§ DATA EXTRACTS

+ + + + + + +

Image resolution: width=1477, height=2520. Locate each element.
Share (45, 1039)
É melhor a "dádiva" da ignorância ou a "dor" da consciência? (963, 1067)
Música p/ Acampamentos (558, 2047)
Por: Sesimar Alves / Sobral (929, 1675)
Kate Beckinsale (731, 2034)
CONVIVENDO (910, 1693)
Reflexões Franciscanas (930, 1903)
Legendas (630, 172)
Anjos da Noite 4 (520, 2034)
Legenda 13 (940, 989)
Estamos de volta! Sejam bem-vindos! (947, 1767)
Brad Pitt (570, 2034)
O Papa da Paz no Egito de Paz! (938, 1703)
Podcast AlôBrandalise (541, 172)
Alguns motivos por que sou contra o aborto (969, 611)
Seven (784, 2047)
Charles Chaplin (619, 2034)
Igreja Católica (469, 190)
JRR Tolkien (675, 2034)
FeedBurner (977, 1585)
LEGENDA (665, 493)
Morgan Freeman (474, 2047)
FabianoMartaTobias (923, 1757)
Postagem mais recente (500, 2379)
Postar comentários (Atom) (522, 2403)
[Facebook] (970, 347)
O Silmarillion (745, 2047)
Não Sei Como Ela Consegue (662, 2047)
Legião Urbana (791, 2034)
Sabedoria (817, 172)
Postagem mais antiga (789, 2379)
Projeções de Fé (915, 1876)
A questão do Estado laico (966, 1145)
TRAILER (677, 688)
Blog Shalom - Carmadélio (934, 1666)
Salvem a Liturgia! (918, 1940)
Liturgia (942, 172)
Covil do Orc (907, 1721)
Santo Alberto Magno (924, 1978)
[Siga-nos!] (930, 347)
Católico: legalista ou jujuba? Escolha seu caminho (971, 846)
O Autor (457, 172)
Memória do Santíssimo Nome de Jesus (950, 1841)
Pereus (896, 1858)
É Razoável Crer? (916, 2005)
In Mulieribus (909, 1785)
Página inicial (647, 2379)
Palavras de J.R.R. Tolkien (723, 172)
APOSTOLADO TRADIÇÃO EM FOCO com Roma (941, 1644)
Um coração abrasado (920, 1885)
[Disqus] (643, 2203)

+ + + + + + +

§ ASSIGNMENT
For the word "Postagem", say how many lines of the listing contain it; give the number alone.

§ WRITTEN RESPONSE
2